Abstract:
Phalaenopsis is renowned for its butterfly-like flowers. It is highly favored and holds promising market prospects at present. The rapid propagation of phalaenopsis primarily relies on tissue culture technology. However, this process is characterized by strong dependence on manual labor, highly repetitive operations, and low production efficiency. Therefore, it is imperative to automate the tissue culture of phalaenopsis. It is also crucial to accurately detect the gripping point for the transplantation operation in tissue culture. Particularly, the mask center can better represent the gripping point compared with the bounding box center. In this study, an improved YOLOv11n-seg-based segmentation model was proposed for the tissue-cultured seedling, in order to improve the segmentation accuracy of the gripping area and facilitate deployment by reducing the computational complexity. Firstly, the backbone feature extraction network of the original model was replaced with the RepViT network. Its reparameterization structure and modular decoupling enhanced feature extraction while lowering complexity. Secondly, a lightweight cross-scale feature fusion module (CCFM) was introduced into the neck network of the original model. The progressive fusion of adjacent scales was achieved through the layer-by-layer stacked fusion blocks. The CCFM effectively avoided the high computational overhead and improved the model's detection capability for small and medium-sized targets. Meanwhile, to improve the annotation efficiency on the tissue-cultured seedling segmentation dataset, an automatic annotation method based on Grounded SAM 2 was proposed. Specifically, the outputs of Grounded SAM 2 were processed using AddSub algorithm, including dynamic area threshold denoising, morphological operations, and mask difference fusion operations.

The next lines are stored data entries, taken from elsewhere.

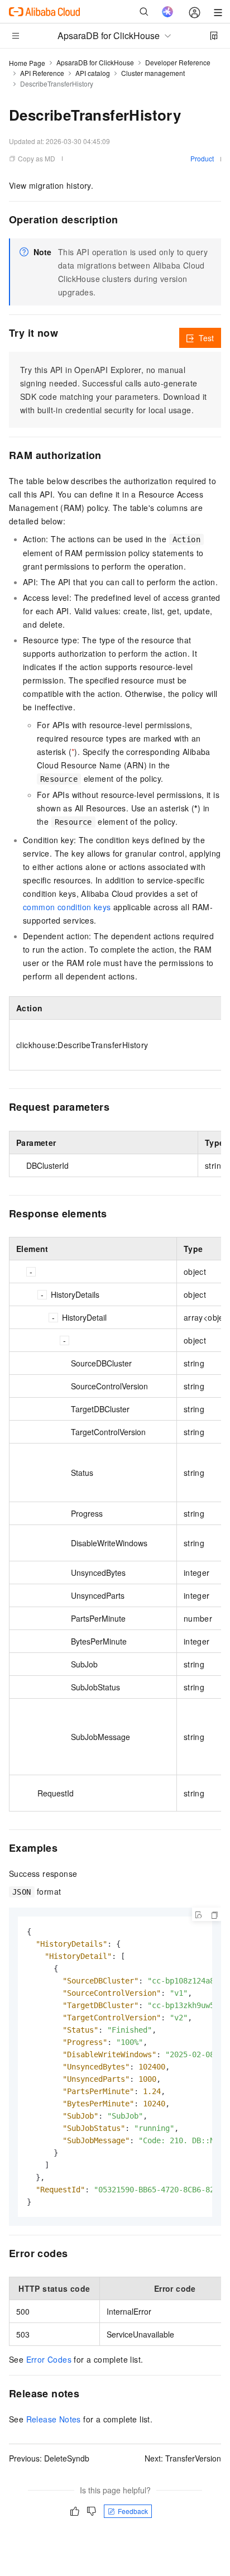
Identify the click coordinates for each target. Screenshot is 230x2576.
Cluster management (153, 73)
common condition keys (67, 906)
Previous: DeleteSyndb (49, 2458)
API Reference (42, 73)
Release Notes (53, 2419)
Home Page (27, 63)
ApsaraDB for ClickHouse (95, 62)
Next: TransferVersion (183, 2458)
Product (202, 158)
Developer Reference (177, 62)
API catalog (92, 73)
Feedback (133, 2511)
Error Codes (48, 2359)
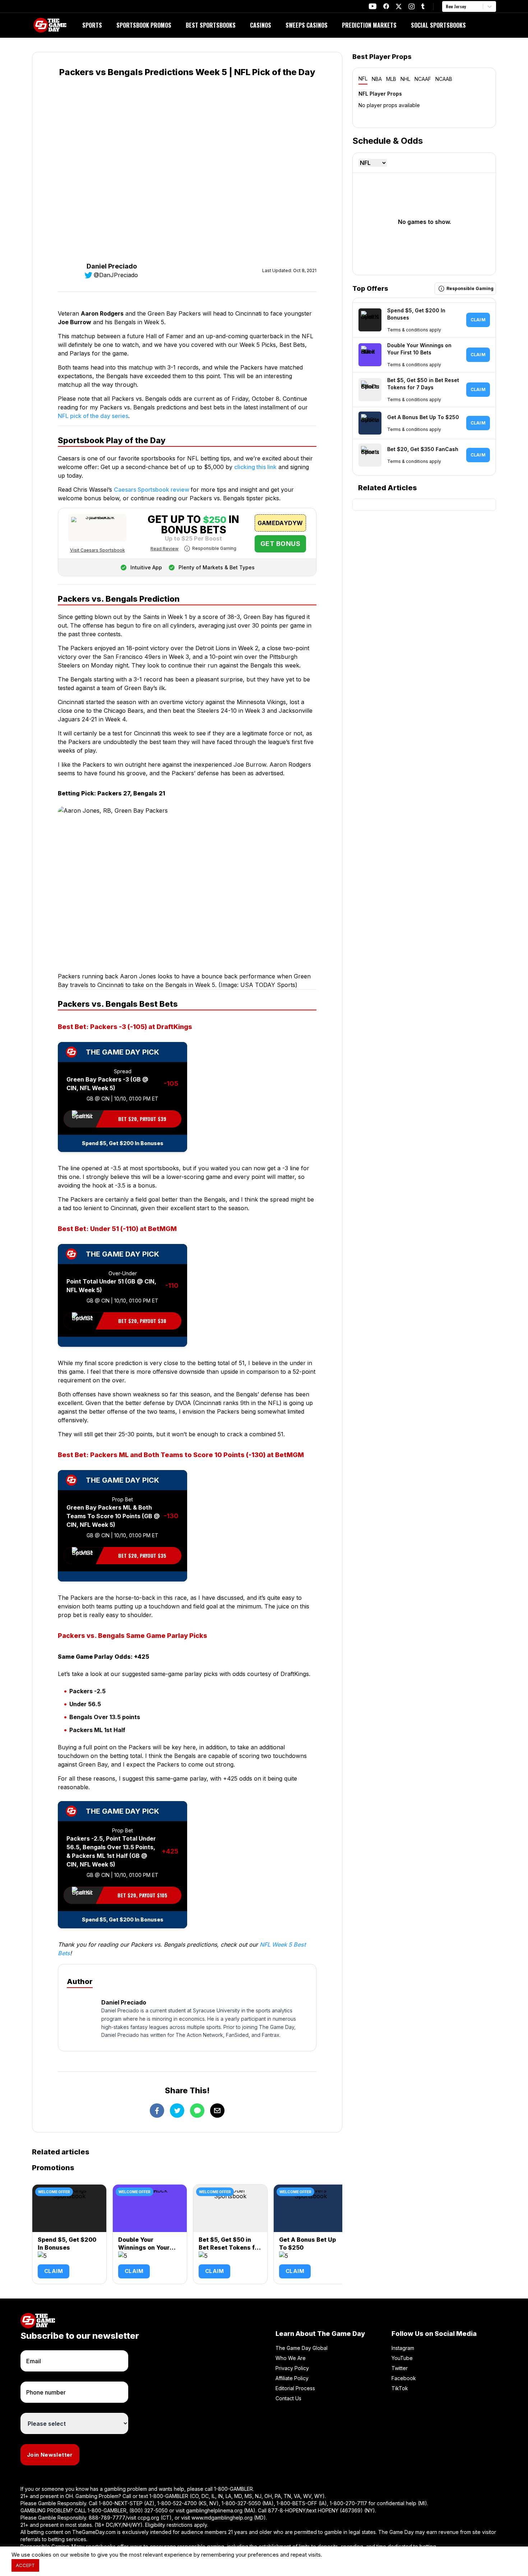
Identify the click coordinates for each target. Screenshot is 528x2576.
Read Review (164, 548)
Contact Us (288, 2398)
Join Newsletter (50, 2454)
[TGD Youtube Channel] (372, 6)
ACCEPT (25, 2565)
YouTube (402, 2358)
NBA (377, 79)
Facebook (404, 2378)
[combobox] (446, 6)
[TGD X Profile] (398, 6)
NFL (362, 78)
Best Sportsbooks (211, 25)
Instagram (403, 2348)
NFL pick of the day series (93, 415)
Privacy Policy (292, 2368)
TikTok (400, 2388)
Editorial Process (295, 2388)
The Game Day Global (301, 2348)
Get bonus (280, 543)
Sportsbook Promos (143, 25)
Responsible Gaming (214, 548)
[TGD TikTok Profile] (423, 6)
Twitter (400, 2368)
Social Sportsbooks (438, 25)
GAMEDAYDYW (280, 523)
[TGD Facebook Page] (386, 6)
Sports (92, 25)
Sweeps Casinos (307, 25)
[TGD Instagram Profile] (411, 6)
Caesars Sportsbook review (152, 489)
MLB (391, 79)
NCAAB (443, 79)
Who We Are (290, 2358)
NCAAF (422, 79)
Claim (53, 2271)
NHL (405, 79)
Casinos (260, 25)
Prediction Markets (369, 25)
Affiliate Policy (292, 2378)
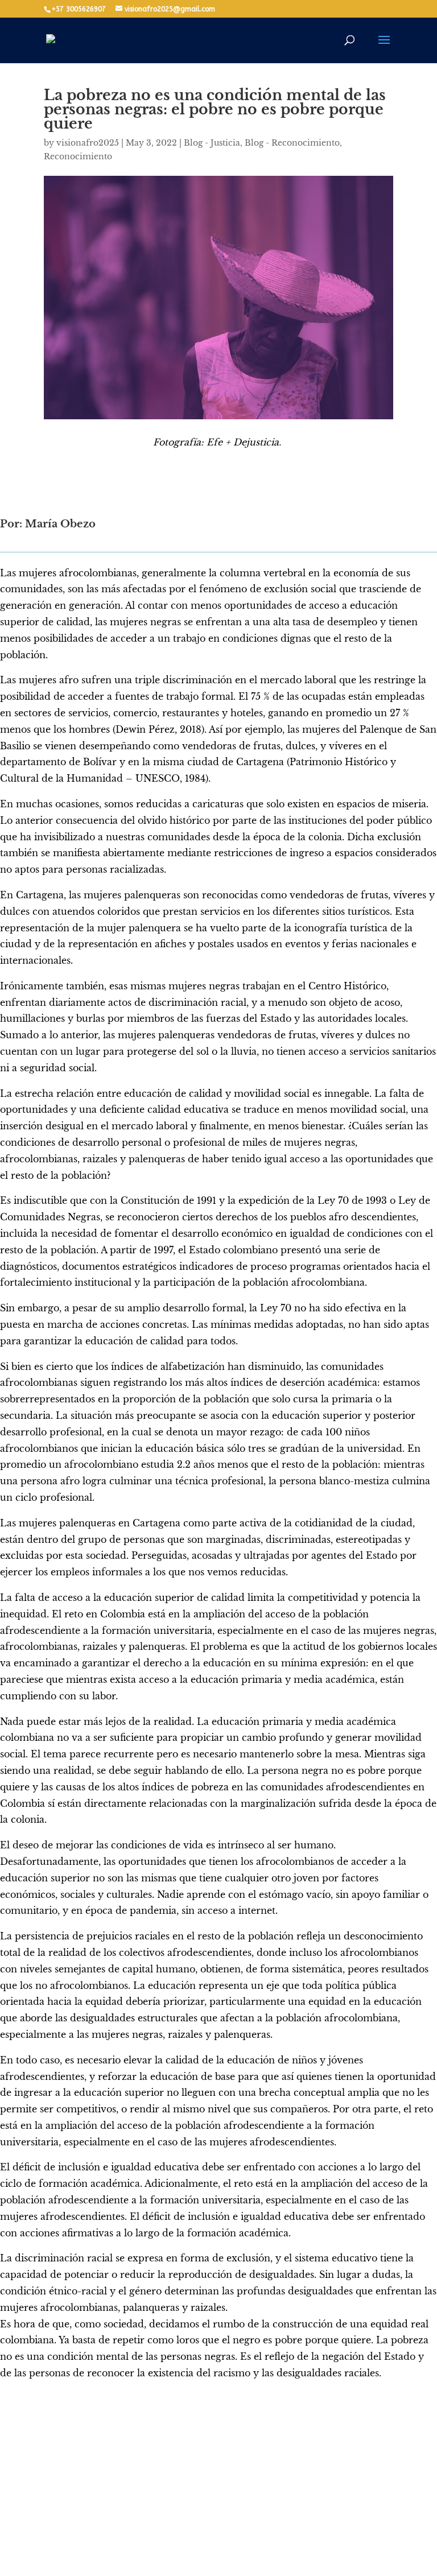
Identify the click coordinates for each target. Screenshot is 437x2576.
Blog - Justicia (212, 143)
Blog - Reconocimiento (292, 143)
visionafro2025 (87, 143)
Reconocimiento (78, 156)
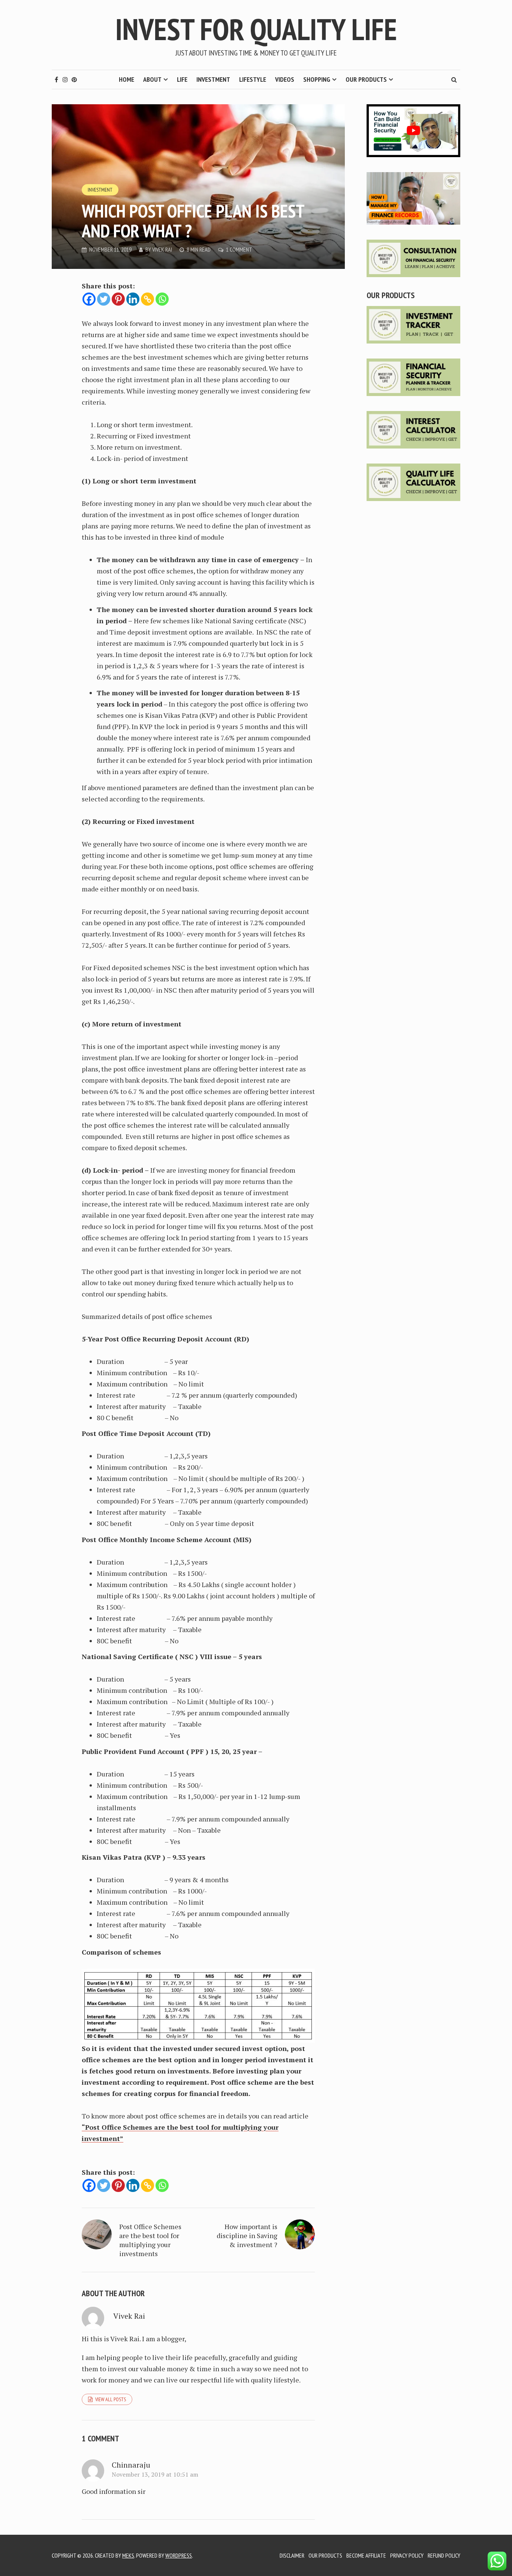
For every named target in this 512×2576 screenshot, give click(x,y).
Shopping (316, 79)
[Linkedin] (132, 299)
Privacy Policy (407, 2555)
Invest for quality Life (256, 29)
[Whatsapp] (162, 299)
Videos (284, 79)
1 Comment (239, 249)
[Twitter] (103, 299)
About (152, 79)
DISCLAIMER (292, 2555)
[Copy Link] (147, 299)
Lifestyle (252, 79)
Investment (213, 79)
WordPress (178, 2555)
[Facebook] (89, 299)
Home (126, 79)
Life (182, 79)
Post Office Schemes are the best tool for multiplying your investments (150, 2240)
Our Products (366, 79)
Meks (128, 2555)
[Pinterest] (118, 299)
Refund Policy (444, 2555)
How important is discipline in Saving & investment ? (247, 2235)
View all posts (110, 2399)
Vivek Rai (162, 249)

A series of experiments were conducted on a phalaenopsis tissue-cultured seedling image dataset consisting of
1000 training images and 172 validation images. Experimental results showed that the improved model can accurately locate the gripping point of the tissue-cultured seedling, with an average Euclidean distance of only 1.95 mm for the mask centroid of the gripping region between the model and the manually annotated. The improved model achieved precision, recall, mAP
50, and mAP
50:95 of 96.0%, 81.8%, 87.7%, and 67.2%, respectively, indicating the improvement of 0.6, 2.8, 3.3, and 8.5 percentage points, compared with the original model YOLOv11n-seg. The parameter and FLOPs were reduced by 46.7% and 20.6%, respectively, and the size of the improved model was only 3.8 MB,achieving model lightweighting while enhancing segmentation accuracy. The automatic annotation was successfully realized on
1172 tissue-cultured seedling images. A high level of consistency was found with the manual annotation from Labelme and ISAT, with an annotation success rate of 84.5%, fully meeting the practical requirement. Additionally, the average annotation time per image was 6.6 s, which was 176.6 and 50.0 s faster than manual annotation using Labelme and ISAT, respectively. The efficiency of building the training dataset was significantly improved for the phalaenopsis tissue-cultured seedling. The gripping point was effectively extracted for the tissue-cultured seedling, and the tissue-cultured seedling images can be automatically annotated. The finding can provide valuable technical reference for the automation of the tissue culture.